Все мы дети в земной юдоли – потерялись в темноте, тычемся туда-сюда, кричим, плачем. Некому взять нас за руку и отвести домой.
От безделья многое воспоминается. Помню, у деда в холодной клети ульи лежали, я среди них полюбил один играть, а в постели перед сном представлял, будто в них живут маленькие человечки с пчелиными крылышками – вылетают оттуда, вьются по воздуху или сидят на летках, как на лавочках у ворот, жужжат, смеются, и сам я такой же, как они, у меня свой домик есть.
И что?
До плешины дожил, а своего дома нет.
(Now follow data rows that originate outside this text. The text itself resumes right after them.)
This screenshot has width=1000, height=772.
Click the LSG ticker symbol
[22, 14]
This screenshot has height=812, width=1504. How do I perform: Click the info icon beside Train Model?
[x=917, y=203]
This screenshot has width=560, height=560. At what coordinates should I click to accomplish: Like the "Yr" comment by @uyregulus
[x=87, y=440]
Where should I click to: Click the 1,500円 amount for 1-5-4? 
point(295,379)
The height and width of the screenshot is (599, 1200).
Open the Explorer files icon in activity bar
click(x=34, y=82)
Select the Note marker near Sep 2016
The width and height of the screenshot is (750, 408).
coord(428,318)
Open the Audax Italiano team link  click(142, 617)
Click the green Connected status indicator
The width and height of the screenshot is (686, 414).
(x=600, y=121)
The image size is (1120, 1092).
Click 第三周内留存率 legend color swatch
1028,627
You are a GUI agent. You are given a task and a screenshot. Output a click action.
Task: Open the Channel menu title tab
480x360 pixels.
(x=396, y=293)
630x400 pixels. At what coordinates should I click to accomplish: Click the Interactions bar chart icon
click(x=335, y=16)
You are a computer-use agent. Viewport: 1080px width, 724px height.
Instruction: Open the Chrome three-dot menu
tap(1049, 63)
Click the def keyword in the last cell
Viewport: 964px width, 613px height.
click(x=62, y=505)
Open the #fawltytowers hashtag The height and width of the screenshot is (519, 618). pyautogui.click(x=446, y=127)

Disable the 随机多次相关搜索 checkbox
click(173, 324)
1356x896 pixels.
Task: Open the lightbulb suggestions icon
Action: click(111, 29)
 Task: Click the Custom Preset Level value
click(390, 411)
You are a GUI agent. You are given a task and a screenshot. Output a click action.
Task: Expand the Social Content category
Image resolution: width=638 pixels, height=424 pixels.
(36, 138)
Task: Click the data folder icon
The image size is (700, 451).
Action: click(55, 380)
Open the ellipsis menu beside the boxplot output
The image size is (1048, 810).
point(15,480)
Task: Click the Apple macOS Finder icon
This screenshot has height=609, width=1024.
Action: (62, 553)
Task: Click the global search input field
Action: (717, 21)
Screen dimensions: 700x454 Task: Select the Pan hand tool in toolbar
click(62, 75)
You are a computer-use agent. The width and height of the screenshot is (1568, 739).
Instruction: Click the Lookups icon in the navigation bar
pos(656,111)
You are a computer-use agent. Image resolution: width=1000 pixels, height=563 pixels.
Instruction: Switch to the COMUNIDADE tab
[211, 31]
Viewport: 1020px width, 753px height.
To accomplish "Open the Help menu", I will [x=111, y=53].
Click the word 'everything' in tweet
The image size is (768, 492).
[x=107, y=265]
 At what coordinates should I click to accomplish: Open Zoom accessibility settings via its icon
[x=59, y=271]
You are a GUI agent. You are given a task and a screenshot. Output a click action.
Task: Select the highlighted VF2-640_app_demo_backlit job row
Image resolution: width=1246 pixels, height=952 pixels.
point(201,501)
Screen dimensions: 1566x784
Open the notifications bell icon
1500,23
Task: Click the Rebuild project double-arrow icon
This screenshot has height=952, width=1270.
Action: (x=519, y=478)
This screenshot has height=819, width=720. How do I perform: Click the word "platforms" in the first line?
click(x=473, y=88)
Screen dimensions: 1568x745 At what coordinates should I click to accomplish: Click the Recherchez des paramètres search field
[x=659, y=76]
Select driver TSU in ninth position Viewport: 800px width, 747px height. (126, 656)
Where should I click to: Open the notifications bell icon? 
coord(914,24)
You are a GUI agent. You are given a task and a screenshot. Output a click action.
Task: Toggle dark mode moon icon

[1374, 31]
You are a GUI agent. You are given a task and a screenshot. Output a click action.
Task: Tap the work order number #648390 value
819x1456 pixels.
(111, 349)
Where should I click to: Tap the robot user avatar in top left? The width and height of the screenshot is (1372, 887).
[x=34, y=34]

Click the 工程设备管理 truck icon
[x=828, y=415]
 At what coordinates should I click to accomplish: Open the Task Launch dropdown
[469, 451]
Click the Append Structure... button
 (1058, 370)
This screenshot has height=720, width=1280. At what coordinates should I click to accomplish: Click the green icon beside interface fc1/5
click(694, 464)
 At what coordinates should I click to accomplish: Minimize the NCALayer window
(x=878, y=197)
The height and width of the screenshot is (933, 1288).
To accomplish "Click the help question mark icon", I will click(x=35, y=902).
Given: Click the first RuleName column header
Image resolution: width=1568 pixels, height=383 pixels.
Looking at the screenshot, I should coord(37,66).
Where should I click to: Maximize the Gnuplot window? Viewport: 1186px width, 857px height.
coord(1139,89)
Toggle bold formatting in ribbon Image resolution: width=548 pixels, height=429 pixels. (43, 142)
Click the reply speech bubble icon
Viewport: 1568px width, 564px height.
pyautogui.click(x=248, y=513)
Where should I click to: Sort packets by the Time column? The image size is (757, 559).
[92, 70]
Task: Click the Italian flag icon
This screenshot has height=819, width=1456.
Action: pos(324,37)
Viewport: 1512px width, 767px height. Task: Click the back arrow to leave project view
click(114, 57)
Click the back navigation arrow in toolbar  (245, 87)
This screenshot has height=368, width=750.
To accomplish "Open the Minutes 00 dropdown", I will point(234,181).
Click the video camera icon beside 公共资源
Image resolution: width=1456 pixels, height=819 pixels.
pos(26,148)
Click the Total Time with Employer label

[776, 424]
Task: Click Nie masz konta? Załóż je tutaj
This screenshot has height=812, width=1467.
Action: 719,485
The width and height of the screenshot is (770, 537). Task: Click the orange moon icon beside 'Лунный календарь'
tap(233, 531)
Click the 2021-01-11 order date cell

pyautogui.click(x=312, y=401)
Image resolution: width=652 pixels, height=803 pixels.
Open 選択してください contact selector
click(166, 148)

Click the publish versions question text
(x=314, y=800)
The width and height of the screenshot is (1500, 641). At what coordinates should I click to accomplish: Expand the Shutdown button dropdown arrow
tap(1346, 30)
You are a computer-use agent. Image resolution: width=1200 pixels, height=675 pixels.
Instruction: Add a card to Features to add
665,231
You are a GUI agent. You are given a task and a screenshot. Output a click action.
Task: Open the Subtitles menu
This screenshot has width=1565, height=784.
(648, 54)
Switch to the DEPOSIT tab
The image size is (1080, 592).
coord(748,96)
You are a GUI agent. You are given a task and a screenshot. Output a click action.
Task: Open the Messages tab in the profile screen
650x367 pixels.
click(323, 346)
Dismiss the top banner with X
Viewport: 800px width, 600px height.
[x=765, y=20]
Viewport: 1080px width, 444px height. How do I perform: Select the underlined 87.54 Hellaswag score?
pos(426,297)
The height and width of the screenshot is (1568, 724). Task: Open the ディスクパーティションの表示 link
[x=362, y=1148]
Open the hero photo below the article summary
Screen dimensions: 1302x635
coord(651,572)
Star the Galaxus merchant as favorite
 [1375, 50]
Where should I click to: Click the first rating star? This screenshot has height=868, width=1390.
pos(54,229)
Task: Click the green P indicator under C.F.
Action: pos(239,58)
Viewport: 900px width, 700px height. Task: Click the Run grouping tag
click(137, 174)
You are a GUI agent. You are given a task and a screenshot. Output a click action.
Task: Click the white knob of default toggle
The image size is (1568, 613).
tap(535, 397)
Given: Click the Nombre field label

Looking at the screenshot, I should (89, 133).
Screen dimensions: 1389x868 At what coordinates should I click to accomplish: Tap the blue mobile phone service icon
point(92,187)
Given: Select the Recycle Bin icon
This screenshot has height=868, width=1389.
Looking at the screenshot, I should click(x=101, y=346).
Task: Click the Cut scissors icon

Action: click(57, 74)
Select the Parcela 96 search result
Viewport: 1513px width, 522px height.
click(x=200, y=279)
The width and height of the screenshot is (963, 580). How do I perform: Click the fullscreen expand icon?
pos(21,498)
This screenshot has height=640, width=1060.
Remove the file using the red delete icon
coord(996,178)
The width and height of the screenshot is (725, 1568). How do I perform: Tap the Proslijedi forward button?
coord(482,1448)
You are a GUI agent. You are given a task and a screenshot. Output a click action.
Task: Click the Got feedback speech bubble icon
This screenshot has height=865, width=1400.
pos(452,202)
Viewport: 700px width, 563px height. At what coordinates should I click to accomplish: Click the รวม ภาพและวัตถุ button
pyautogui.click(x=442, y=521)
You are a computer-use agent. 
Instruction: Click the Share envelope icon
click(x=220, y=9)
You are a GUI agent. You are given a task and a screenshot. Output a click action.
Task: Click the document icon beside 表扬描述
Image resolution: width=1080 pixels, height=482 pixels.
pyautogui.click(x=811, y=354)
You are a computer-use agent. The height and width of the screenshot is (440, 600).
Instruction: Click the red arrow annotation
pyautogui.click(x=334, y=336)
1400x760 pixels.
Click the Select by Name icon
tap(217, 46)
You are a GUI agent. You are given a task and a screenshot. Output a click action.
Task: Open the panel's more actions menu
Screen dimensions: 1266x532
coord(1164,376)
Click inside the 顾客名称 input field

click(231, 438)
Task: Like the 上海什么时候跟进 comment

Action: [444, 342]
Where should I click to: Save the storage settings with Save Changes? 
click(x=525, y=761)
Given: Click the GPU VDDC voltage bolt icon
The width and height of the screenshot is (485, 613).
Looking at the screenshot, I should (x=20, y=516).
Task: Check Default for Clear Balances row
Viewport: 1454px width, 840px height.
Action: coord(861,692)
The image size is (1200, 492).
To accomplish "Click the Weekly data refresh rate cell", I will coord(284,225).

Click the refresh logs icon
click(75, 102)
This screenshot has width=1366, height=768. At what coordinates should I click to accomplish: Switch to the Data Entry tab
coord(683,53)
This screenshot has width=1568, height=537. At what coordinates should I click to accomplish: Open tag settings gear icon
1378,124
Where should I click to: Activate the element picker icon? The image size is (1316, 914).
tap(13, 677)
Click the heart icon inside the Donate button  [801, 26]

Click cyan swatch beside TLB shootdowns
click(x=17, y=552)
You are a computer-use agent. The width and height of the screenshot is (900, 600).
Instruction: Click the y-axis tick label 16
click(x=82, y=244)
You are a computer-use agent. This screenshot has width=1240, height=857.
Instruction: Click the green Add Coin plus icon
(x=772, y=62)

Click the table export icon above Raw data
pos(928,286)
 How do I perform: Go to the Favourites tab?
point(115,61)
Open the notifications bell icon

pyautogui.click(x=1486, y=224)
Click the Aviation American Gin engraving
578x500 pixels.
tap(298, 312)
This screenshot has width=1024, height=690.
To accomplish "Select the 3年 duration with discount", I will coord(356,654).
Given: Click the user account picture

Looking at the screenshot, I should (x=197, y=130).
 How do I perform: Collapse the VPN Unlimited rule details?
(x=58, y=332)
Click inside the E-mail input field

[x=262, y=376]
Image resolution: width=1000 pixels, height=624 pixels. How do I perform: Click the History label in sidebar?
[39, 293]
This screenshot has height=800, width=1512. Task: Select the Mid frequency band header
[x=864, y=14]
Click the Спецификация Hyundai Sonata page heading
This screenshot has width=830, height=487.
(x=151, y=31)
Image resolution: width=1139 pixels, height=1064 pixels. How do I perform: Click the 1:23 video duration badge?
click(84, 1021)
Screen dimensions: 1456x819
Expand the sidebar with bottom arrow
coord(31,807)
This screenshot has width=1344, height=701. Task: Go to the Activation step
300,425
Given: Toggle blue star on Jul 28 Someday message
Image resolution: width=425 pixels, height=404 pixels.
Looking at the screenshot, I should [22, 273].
Живу в казенном, сплю на досках, хлебаю из дерева, как свинья.
Позже человечки-пчелки прискучили и вместо домика в улье выдумал я себе для предсонных мечтаний свой собственный город. Стоит на горе, обнесен стеной с башнями. Внутри улицы дома все каменные, собор на площади, университет, как в Казани, а жителей немного. Я над ними не то чтобы царь, но вроде того, хотя чинить суд и расправу не требуется, живем как братья. А вокруг враги несметной силой, наш город среди их орд – остров в море. Оно хочет его затопить, ярится, лезет на скалы, но гора каменная высока, стена крепка.
Ты однажды спросила, как так у меня выходит, что лягу, минуту полежу – и уснул. Вот бы, мол, тебе так же. Я сказал, что это от чистой совести, и что, пока прошения свои писать не начал, часами без сна ворочался. А по правде сказать – совсем другое.
Вот уже больше тридцати лет чуть не каждый вечер, на перине лежа или на досках, как тут, или на голой земле, как в походах бывало, от всех отворочусь, пальцы на обеих руках перед лицом выставлю, пошевелю ими, ровно не пальцы это, а живые люди, меня любящие, мной любимые, мои товарищи или подданные, если меня считать царем, или то и другое вместе – да там оно и не важно, живем в любви, чинами не меряемся. Потом закрою глаза – и вот я уже на той горе, в моем городе, и чем ярче и живее всё это вижу, тем скорее засыпаю, хотя вроде должно быть наоборот.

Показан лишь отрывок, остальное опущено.